台所では鍋の上で蓋が踊っている。
奥の
喜治の後ろにふわりと爺がやってくる。それに気付いて喜治は振り返る。
『なあ、親父。
『そうなのか?』
消え入りそうな声で爺が言うと喜治は頷いた。
『ああ、相当な。あの家も溜め込んでる…お姉ちゃんどころじゃない。』
『うーん、ここに連れてくるのもいいんじゃないの?』
『いいわけねえだろ。未成年で女の子で、親がいないってだけで問題なのに知らん男の家に連れてきたら犯罪だろ。』
『もう入れたじゃない?』
『あれは不可抗力だ。それにあんな深夜に一人でほっとけるわけないだろ。』
『まあ、そりゃあそうだけど。』
爺はふわりと浮かぶと炊き立てのご飯の入った鍋の蓋を摘んだ。
『おい、まだ蒸らしてる。開けたらてめえの飯は冷えたカチカチのにしてやるからな。』
喜治の言葉に爺はしょんぼりすると指を離す。
『親父さあ、死んでんだから遠慮しろ?それから家に猫は入れんじゃねえよ。掃除大変だろ。』
先日からこの家には野良猫が入り込んでいる。もう我が物顔で家を闊歩するため、喜治は掃除に難儀していた。今も足元でニャアニャア鳴いている。黒と白のブチで緑の目をした猫だ。
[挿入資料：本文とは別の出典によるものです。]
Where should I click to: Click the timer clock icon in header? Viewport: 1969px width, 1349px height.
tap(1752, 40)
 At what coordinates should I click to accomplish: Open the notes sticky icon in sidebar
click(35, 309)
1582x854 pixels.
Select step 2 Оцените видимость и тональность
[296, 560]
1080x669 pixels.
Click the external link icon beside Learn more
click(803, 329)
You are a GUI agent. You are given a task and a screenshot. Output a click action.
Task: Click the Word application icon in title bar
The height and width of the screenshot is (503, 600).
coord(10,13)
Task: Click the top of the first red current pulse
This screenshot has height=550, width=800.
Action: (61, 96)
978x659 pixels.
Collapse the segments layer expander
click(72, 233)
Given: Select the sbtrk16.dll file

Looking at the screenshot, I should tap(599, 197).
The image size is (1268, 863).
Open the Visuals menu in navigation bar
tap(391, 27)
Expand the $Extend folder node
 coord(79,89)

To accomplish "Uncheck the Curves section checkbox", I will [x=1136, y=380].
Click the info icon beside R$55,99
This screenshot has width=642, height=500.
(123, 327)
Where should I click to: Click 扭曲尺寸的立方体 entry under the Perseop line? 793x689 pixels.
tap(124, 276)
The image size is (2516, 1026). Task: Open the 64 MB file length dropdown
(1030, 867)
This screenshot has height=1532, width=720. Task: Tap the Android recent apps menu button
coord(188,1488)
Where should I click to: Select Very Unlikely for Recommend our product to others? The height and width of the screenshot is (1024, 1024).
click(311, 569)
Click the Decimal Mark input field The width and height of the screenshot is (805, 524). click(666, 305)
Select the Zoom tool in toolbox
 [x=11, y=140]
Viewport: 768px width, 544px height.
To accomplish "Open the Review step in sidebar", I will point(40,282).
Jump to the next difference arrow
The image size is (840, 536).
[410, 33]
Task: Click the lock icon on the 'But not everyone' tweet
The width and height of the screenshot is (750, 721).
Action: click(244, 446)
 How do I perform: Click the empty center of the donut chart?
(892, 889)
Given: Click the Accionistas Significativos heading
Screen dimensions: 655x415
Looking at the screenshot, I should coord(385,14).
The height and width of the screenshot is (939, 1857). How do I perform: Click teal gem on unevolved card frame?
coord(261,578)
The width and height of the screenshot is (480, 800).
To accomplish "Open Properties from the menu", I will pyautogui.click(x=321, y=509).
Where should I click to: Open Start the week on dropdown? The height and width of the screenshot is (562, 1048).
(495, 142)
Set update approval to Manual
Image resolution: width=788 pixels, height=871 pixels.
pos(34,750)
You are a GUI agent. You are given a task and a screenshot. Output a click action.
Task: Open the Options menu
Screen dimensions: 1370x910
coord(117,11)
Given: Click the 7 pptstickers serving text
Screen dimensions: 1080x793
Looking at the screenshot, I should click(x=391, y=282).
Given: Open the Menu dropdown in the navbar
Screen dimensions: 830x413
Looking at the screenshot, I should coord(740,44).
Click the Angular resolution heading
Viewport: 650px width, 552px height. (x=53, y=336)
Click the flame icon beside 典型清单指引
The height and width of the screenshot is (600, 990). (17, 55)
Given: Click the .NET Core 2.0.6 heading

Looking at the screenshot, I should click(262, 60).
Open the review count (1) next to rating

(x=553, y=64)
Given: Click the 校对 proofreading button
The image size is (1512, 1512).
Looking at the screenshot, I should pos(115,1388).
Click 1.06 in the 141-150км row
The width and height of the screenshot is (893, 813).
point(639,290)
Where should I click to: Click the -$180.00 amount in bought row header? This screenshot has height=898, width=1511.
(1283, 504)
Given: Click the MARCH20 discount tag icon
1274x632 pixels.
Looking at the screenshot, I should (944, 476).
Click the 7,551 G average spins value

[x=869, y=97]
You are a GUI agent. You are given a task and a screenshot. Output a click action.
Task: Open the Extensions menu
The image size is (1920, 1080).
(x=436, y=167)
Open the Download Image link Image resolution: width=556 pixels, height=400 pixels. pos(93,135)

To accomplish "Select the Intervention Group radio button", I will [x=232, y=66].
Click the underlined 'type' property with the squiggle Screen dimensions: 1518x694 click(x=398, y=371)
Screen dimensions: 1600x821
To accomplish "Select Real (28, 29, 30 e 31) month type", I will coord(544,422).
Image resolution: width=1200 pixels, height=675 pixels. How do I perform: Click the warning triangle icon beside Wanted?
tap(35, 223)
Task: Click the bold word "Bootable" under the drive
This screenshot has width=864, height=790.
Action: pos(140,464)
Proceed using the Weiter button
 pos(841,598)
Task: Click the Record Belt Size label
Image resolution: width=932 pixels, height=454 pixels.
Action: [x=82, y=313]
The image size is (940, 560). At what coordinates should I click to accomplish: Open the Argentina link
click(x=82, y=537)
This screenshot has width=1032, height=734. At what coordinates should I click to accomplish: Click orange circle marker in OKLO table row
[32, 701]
『お前の飯はもうちょっと待ってろ、用意してっから。』
猫はニャアーと鳴くとおとなしくその場に丸くなった。
『で、親父は雨芽ちゃんのお姉ちゃんとやらを見たのか?』
喜治は煮物を器に盛り付けて盆に乗せると、漬物、箸を置く。それを食卓に置き、炊いた白米を満遍なく混ぜると茶碗に盛り付けた。
『お姉ちゃんは見てない…お前が言うとおりあの辺をウロウロしてたならお姉ちゃんではなくなってるはずだ。』
『うむ…そうだよな。』
もう一つ椀をとり白米を盛り付けるとそれを仏間にもっていき、そっと置く。
すぐに台所へ戻るとグリルで焼いた魚を取り出してほぐし小さな皿に乗せ、猫の前に出した。
『熱いから…冷めたら食べな。』
喜治は食卓に着き箸を持つと食事を始める。
爺は目の前でふわふわしながら幸せそうな顔をしてかみ締めている。
『美味いだろ、俺が作ったからな。』
『ああ、喜治の飯は美味い、しかし…生きてるうちに食べたかったなあ。』
『ポクっと死ぬからだ。で、雨芽ちゃんは親父的にはどうなんだ?』
『ううーん、そうねえ。あの子自体が危ない…お前も気付いているだろうけど薄いのよ。』
『ああ…魂が?』
箸で煮物を摘むと口に放りこむ。
『あのくらいの子はもっと光が強い、けどあの子は全然光ってなくてね…生きてないっていうのかねえ…変なものに好かれやすいんだ。あれじゃあね。』
爺は腕を組むと視線を上げた。
『喜治はどうするんだ?』
箸をとめて、喜治は眉を寄せた。